Primal-licious?

Slower, calmer weekend. Master and I spent it doing pretty much nothing and i’ll admit, it was much needed and so fantastic. I’m not really the sit around and bum type, and neither is he. But with the daily stress that is really beginning to take it’s toll on our minds and bodies I have to say sleeping and lounging around was much more desired.
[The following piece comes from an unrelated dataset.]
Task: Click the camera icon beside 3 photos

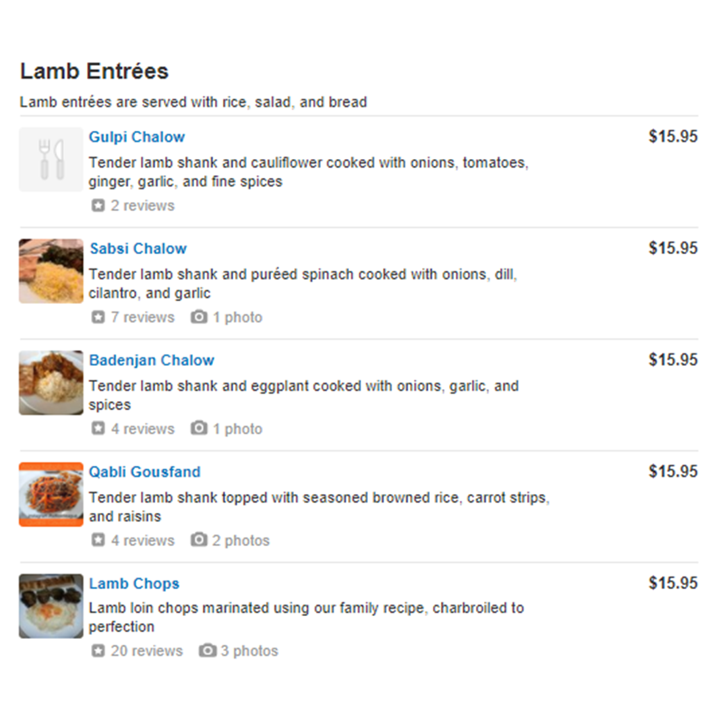Action: (208, 650)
Speaking of ‘Desire‘ funny thing happened recently…
Not sure if i’ve mentioned it before but I’ve turned to the “dark” side AKA Primal 3 times now. It’s increased in severity each time. Not really sure what to make of this still…. It’s not something i’ve ever saw myself doing let alone so easily. I can’t explain but it’s usually during sex. I have this urge to tear things apart. Biting hard as an indication I want him to fuck me harder. I scratch. Nip. Growl. Show teeth. Go for the jugular.  Apparently my eyes turn really dark, like black. I know that I start to get tunnel vision as my orgasm draws near and my aggression continues. Master is a primal by nature but this last time it was as if we reduced ourselves to just that – animals. No words were ever said. We spoke in snarls, deep bites of the flesh, skin was scratched, blood appeared with intent, challenges spoken through eyes, strong grips of the hands on our bodies, and an orgasm that echoed throughout the night.

O.o 

I don’t know what the heck is going on. Master said i’m allowing myself to channel the underlying continuous rage and anger I have within myself to turn into a primal state; or something like that. I can’t recall exactly my head was fuzzy for a long while and even had difficulty showering, as he had to wash me and make sure I could stand without falling. He explained that it makes sense to him as i’ve always ‘challenged‘ my ex’s In and out of bed? I always had my way but in life I did and noticed that they could not compare, that they were weak or scared of me and my alpha like state. Master of course is the only one who has been able to really deal and control all of those things. Most of what we discussed made sense but i’m still trying to figure out why. Not saying it’s a bad thing, as having a pack mentality is a great structure idea for our home. It’s just does that mean my role has switched? Am I no longer a submissive? Am I pet? Am I switch? I don’t want to be in charge. I loathe that idea as i’m in charge enough in the regular world.  I know there is no set-cookie-cutter-box-label as to what I need to fit into but again this caught me off guard and because “Primal” is something that is a new dynamic or mindset in the BDSM D/s lifestyle it’s hard to find any research, reading or education for me to follow up on except the daily diatribes of fetlife…. So if anyone can point me in the right direction please do! lol

Home life is doing better, I am trying my hardest to be calmer, work harder at understanding and less on the nit picking. Being a woman with hormones is a bitch. My stress is still high especially with finances. I don’t have many bills but I don’t know how to ask for help and soon the ol bill collectors will be calling. meh. We are taking things one day at a time and last night I don’t know why but I wanted to stroll down memory lane. Maybe to help escape the stress in my head? I showed master some of our very first conversations and the gentle smile that I saw completely made my night. It’s astounding to me how much things have changed, our humor has remained for the most part but it seems like such a life time ago. It made me fall in love with him again as we read through the jokes we used to say and how much of a bond we developed simply being each others best friend. Honestly I think that is how we managed to become so close so fast is because of the friendship that was developed way early on. It allowed us to trust each other on such a deeper level that when the time came that he discussed with me that he wanted me and our dynamic it was easier to make that leap because of all that I trusted him with and he with me. I’m very fortunate to be in love with my best friend and even more fortunate to see him become stronger each day despite those who try to tear him down. Dynamics are tested almost on a daily basis and how you come out of those experiences will show just how much you care for each other and are willing to fight for each other. Every Dominant is capable of being someone amazing as long as they have the continuous support of their submissive. A bond like that is stronger than you could ever imagine.